En esta visita, dediqué la misa a mis padres y a mi hermana, cuyas cenizas se encuentran en urnas depositadas en la iglesia, curiosamente denominada "el hospital", contiguo a la iglesia de San Francisco, en las criptas ubicadas en el subsuelo, como si fueran catacumbas.

Durante el transcurso de la misa, corría a lo largo de su interior una corriente de aire frío que helaba. Pensé: “aquí no se purifica con el fuego de los infiernos, sino con el frío de Siberia”.

Después de salir de misa, fuimos a desayunar a un restaurante que antaño fue la casa del doctor Sámano, un médico famoso por su bondad y sabiduría, al grado de que una de las principales calles de la ciudad lleva su nombre en su memoria y honor.

Al concluir el desayuno en esta antigua casona de techos altos y vigas de madera, que me transportó a tiempos pretéritos, pregunté por familiares del doctor Jorge Calderón, mi compañero de sexto grado de primaria y también compañero del internado del pentatlón durante nuestros estudios universitarios. Afortunadamente, estaban presentes una nieta y un nieto que, para mi sorpresa, me reconocieron. El nieto me dijo que cuando leyó la carta que escribí cuando falleció su abuelo hace unos cinco años, se conmovió y lloró. No pude responderle, se me hizo un nudo en la garganta y las lágrimas asomaron por mis ojos, recordando a uno de mis mejores amigos de antaño.

> **MATERIAL PROPORCIONADO**

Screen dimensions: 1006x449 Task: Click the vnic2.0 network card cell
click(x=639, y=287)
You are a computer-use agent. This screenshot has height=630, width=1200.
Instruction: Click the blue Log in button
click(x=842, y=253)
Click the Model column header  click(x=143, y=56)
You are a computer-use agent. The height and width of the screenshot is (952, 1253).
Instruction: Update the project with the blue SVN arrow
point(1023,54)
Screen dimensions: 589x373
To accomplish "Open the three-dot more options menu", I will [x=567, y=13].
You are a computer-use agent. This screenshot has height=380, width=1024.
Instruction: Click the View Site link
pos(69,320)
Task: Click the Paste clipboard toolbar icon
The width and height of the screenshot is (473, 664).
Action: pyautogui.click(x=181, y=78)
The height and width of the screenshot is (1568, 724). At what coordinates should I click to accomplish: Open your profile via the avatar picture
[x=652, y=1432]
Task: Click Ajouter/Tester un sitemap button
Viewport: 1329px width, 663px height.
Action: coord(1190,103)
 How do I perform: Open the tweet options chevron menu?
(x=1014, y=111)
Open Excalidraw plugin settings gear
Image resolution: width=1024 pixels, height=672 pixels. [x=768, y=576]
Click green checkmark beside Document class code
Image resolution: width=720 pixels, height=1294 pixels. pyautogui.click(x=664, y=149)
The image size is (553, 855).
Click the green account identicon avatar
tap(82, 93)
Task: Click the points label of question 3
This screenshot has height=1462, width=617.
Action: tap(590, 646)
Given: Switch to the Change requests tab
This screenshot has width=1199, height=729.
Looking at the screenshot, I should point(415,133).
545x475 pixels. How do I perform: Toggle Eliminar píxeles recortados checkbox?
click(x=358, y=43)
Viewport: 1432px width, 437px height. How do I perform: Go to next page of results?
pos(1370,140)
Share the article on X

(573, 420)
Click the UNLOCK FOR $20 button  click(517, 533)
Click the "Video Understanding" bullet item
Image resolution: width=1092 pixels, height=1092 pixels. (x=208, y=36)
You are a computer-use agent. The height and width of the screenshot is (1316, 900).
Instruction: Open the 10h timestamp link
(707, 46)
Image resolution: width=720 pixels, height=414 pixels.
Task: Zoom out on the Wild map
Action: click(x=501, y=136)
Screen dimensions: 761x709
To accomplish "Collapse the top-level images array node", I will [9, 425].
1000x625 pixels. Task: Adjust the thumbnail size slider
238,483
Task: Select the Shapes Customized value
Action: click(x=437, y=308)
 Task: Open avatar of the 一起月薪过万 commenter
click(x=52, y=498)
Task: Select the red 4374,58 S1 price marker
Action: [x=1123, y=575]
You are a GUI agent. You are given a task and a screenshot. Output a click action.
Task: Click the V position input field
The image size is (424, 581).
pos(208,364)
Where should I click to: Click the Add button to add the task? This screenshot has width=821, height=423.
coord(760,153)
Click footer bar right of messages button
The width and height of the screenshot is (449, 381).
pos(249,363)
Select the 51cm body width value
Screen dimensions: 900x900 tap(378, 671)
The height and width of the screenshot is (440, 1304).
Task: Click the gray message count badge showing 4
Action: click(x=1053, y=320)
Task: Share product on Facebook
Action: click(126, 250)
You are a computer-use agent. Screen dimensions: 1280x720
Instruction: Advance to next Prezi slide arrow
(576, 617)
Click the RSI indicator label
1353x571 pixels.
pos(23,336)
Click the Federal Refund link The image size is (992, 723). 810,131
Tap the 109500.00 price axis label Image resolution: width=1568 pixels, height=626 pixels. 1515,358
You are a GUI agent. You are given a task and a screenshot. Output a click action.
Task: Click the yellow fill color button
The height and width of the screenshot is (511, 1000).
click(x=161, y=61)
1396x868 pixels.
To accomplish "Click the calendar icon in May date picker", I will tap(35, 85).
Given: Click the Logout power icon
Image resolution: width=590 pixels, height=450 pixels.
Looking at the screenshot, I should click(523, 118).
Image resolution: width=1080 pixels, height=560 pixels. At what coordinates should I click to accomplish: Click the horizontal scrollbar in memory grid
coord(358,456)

> **TAREAS DEL EJERCICIO**
A. ¿Puedes reescribir la parte del relato sobre la misa y el desayuno que empieza con las palabras "Al concluir el" y termina con "amigos de antaño.", sustituyendo "casona" por "mansión"?
B. ¿Podrías escribir la continuación del relato sobre la misa y el desayuno a partir de su última oración?
Las líneas no guardan relación con el relato.

> **RESPUESTAS DEL EJERCICIO**
A.
Al concluir el desayuno en esta antigua mansión de techos altos y vigas de madera, que me transportó a tiempos pretéritos, pregunté por familiares del doctor Jorge Calderón, mi compañero de sexto grado de primaria y también compañero del internado del pentatlón durante nuestros estudios universitarios. Afortunadamente, estaban presentes una nieta y un nieto que, para mi sorpresa, me reconocieron. El nieto me dijo que cuando leyó la carta que escribí cuando falleció su abuelo hace unos cinco años, se conmovió y lloró. No pude responderle, se me hizo un nudo en la garganta y las lágrimas asomaron por mis ojos, recordando a uno de mis mejores amigos de antaño.

B.
A continuación, recorrimos el pueblo para comprar pan de Acámbaro, ya que mi ciudad natal ganó un concurso nacional en la elaboración de pan. Si visitan el lugar, no pueden dejar de disfrutar de los "acambaritas", un pan sin igual. Les aseguro que si apuestan en contra, seguramente perderán, pero disfrutarán de su sabor.


Durante la visita, saludamos a Soco y a su hermana Lupe, quienes cuidaron de mi hermana y de mi madre en sus últimos años, hasta que fallecieron en 2005 y 2006, respectivamente. Luego nos dirigimos al museo del doctor Waldemar Julsrud, un alemán que se estableció en Acámbaro en la primera mitad del siglo XX y que, de manera increíble, logró coleccionar más de 36,000 piezas, que se precian de antiguas. Hasta la fecha, se conservan alrededor de 3,000, la mayoría son representaciones de animales antediluvianos, dinosaurios de diversas especies, sabores y texturas. Muchos de ellos están ubicados junto a seres humanos o humanoides elaborados, casi todos de barro.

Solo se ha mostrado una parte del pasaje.